* **Задание**
Пожалуйста, продолжите дневник июня 1997 года, начав сразу после последнего предложения.

* **Фрагмент текста**
Дневник IV-8 Окуджава. П. Старчик. В. Поветкин

Галина Ларская
Дневник IV-8 Окуджава. П. Старчик. В. Поветкин

14 июня 1997 год. Вчера была неудачная встреча в клубе любителей «Серебряного века». Честно говоря, всё это ерунда — правление не выбрали, половина людей ушла. Все выступающие мне не понравились. Всё советское, мёртвое, не одухотворённое.  Неизвестно, когда опять будет встреча. Как-то всё это несерьёзно.

Ходили с Олей (невестка Веры М.) в Бетховенский зал Большого Театра, я наслаждалась пением, обаянием, «могиканством» Артура Эйзена. Ещё до того, как певец вышел на сцену, я сказала Оле: «Он мне нравится». Он оправдал мои ожидания. Он мастер, от него исходит благодатная энергия, он отдаёт людям тепло. У него очень приятный низкий мягкий голос, великолепное пьяно, артистизм. Бешеные овации устроили ему. Пианистка его изумительно ему аккомпанировала.

15 июня. Приехала ко мне моя подруга из Бостона Ирина-Рина. Мы никак не могли с ней расстаться. От неё шло тепло. Она сказала, что у меня очень чистые, святые глаза, что меня надо выдать замуж. Она очень чувствительна.

17 июня. Мысленно разговаривала с Булатом Окуджавой, я чувствую его святым человеком с огромной божественной энергией. Молилась о нём, читая молитвенник.

* **Исходные материалы**

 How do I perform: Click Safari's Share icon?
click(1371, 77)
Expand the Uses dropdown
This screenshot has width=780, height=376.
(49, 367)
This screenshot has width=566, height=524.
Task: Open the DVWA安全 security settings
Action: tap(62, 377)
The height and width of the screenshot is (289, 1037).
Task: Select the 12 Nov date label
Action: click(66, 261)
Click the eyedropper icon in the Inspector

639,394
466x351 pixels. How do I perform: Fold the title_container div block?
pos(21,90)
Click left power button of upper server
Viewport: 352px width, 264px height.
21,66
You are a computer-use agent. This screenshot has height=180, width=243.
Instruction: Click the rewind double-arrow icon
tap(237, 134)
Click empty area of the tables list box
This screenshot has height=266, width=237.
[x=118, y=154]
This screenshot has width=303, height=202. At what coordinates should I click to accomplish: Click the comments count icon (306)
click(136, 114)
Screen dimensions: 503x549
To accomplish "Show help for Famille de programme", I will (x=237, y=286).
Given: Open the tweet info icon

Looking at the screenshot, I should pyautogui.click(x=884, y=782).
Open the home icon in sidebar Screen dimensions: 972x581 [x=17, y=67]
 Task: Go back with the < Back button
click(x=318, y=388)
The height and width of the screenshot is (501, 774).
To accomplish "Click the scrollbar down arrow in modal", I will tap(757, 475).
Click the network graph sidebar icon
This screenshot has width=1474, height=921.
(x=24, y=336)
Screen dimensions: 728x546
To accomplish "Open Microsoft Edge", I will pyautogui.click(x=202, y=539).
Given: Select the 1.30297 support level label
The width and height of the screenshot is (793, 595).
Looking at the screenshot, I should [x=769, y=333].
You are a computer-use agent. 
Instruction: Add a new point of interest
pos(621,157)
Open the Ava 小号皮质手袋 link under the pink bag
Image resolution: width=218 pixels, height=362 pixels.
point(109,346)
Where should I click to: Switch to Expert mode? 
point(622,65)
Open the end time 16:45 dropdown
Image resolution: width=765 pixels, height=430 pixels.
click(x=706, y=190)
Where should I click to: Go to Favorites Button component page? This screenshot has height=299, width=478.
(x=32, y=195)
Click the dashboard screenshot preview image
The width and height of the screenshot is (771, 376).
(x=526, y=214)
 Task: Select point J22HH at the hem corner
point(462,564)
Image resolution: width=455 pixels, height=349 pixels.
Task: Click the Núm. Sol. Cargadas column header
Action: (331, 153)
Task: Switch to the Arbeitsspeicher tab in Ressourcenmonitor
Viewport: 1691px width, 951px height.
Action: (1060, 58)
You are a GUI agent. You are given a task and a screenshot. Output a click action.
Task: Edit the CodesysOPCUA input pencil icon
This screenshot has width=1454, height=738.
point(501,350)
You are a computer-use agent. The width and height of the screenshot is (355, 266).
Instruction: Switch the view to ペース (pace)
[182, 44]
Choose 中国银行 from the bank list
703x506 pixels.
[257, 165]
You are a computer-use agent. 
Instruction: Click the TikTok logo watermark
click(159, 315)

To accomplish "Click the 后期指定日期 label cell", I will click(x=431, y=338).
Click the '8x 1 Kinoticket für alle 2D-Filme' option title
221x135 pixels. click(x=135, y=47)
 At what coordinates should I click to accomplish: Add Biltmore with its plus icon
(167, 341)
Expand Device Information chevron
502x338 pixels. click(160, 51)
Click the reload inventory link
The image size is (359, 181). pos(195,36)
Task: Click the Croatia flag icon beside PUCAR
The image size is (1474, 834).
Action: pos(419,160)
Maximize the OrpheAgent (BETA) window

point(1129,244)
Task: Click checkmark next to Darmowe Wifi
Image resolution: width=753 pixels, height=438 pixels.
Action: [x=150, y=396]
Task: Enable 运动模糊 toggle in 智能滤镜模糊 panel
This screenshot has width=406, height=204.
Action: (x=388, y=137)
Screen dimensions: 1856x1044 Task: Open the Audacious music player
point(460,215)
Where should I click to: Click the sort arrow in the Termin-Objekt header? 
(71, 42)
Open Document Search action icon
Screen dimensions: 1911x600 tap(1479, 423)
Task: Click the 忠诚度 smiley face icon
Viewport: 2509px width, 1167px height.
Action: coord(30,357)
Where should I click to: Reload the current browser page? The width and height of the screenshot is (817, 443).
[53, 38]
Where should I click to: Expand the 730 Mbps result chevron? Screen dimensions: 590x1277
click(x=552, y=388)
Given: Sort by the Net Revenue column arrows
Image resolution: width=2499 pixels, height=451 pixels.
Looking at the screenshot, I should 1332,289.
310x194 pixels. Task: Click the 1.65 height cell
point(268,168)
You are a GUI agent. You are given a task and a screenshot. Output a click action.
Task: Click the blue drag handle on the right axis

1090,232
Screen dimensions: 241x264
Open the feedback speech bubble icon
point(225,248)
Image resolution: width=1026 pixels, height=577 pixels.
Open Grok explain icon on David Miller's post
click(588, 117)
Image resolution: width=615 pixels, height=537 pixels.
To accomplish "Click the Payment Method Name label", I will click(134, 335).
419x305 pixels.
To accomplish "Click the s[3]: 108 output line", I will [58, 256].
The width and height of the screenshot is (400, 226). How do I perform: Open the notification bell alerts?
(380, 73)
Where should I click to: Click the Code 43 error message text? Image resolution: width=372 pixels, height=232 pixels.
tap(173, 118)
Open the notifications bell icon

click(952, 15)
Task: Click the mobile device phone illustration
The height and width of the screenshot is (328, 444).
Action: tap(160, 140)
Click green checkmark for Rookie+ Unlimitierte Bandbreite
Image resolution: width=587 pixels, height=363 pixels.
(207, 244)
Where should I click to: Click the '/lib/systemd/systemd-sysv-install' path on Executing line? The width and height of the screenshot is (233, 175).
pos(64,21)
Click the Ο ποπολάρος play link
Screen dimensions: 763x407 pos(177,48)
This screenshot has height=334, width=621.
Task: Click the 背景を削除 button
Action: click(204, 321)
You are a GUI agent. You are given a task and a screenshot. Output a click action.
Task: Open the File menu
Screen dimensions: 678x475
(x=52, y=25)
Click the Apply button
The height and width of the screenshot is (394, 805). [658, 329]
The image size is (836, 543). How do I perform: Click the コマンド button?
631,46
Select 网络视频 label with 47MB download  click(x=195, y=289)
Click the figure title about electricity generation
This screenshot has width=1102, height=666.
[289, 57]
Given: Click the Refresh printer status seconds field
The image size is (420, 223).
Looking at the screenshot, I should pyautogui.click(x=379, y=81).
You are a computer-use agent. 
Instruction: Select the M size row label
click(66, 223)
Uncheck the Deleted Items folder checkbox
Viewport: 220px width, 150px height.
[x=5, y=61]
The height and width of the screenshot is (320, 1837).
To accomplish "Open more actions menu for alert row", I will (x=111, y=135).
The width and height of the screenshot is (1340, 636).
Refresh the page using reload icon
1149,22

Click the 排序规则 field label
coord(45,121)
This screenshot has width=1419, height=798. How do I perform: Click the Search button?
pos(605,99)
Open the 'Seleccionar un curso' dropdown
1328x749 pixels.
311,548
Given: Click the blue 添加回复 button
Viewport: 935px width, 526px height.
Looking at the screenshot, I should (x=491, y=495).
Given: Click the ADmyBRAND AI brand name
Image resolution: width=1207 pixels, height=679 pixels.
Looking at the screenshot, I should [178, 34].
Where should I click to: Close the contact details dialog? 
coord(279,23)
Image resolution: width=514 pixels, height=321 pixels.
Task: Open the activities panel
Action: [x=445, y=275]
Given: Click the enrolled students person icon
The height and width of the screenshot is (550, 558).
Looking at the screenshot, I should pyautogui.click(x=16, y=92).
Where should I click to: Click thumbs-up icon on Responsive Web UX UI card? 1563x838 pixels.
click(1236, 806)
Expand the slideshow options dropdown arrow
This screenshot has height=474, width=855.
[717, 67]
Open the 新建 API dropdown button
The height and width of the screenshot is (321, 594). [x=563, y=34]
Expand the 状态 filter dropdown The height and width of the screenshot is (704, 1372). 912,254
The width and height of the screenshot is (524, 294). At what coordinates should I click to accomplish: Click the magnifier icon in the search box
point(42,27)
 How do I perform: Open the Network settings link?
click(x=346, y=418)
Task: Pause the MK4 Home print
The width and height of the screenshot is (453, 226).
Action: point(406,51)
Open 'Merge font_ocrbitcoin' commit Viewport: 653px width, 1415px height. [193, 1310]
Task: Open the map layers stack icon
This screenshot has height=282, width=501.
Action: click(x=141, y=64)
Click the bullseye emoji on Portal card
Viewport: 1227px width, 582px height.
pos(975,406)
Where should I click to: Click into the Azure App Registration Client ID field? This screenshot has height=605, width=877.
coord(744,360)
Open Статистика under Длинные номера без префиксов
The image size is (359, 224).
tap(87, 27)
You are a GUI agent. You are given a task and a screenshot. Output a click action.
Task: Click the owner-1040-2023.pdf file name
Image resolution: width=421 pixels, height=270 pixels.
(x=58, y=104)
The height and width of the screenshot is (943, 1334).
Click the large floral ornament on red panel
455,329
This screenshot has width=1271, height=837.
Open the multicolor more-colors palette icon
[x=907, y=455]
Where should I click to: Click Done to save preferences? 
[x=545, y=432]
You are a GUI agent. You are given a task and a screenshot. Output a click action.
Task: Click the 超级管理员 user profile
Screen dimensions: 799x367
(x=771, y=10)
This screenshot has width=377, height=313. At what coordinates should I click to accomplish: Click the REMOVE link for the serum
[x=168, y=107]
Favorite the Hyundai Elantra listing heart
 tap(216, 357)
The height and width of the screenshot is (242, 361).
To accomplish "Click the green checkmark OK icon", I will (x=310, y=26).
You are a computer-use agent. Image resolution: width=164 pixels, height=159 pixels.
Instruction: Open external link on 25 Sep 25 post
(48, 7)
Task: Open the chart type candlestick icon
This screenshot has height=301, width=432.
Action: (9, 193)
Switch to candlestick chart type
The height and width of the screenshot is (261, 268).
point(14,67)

* **Ответ**
18 июня. Два часа я шла в тихой толпе людей к Театру Вахтангова прощаться с Булатом Окуджавой. Люди шли бесконечным потоком. Он красив, у него великолепный лоб. Величие облика. После того, как я прошла мимо гроба и тихонько перекрестила его, я два часа сидела в зале, слушала его голос, молилась о нём, о России, о тех, кто пришёл проститься с ним. Печальное чувство было во мне при очередной смерти незаурядного человека.

Какому-то седому господину, сидевшему рядом со мной в третьем ряду партера, я почему-то сказала: «Если не верить в Бога, то смерть — это абсолютная трагедия». Его знакомый сообщил мне, что Булат крестился незадолго до смерти, его святое имя — Иоанн.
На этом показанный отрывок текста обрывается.